* _Given records_
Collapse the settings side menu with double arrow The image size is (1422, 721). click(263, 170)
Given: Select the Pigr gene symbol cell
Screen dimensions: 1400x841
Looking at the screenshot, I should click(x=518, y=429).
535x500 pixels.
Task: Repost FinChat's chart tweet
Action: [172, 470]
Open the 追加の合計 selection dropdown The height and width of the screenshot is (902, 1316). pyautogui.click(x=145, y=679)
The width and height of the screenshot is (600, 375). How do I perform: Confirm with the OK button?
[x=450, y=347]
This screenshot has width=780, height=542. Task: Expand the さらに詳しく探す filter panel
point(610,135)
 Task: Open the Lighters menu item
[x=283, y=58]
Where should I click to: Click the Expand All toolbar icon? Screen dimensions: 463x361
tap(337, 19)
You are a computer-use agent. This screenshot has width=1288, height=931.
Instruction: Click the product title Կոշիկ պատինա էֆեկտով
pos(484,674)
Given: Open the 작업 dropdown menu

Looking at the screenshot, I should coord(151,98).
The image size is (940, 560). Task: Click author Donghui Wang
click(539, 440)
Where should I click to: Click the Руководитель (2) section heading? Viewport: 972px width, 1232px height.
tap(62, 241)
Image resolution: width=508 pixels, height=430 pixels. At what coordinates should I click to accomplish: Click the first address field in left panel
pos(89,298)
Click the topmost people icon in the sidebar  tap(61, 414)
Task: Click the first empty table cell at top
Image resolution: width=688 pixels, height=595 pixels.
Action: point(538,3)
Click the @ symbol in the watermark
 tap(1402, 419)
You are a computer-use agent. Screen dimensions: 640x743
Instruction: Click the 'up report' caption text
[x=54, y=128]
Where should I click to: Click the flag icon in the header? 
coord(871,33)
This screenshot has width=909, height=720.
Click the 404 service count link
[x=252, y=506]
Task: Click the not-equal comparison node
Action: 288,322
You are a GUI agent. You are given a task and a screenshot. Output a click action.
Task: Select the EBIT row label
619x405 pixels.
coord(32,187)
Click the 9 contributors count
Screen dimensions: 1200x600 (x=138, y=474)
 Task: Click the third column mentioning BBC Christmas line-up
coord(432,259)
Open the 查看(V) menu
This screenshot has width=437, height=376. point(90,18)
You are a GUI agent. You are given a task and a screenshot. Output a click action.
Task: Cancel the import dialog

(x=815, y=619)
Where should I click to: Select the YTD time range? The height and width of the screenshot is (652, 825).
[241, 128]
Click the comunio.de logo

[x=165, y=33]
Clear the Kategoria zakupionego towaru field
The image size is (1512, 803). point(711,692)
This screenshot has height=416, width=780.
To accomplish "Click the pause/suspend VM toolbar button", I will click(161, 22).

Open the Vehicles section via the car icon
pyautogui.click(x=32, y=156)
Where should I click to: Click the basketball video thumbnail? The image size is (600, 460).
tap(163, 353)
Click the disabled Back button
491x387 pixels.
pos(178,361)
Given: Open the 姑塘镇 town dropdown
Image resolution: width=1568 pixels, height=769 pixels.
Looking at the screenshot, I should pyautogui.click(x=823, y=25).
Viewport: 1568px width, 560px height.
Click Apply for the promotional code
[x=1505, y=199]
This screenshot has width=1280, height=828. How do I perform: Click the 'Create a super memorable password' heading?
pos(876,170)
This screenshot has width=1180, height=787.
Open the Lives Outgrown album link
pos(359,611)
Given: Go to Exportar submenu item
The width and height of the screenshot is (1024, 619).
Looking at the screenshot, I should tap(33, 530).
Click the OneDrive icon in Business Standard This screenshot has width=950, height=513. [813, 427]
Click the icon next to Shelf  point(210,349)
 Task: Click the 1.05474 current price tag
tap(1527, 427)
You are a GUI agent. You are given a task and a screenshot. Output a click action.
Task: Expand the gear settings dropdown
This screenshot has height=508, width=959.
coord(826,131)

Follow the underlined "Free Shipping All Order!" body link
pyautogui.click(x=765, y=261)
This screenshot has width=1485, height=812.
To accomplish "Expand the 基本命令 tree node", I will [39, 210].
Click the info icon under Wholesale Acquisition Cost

* _What to do_
Scan the data above for the word "cell". Copy every line in which it is found.

* _Task solution_
Given: Select the Pigr gene symbol cell
Task: Click the first empty table cell at top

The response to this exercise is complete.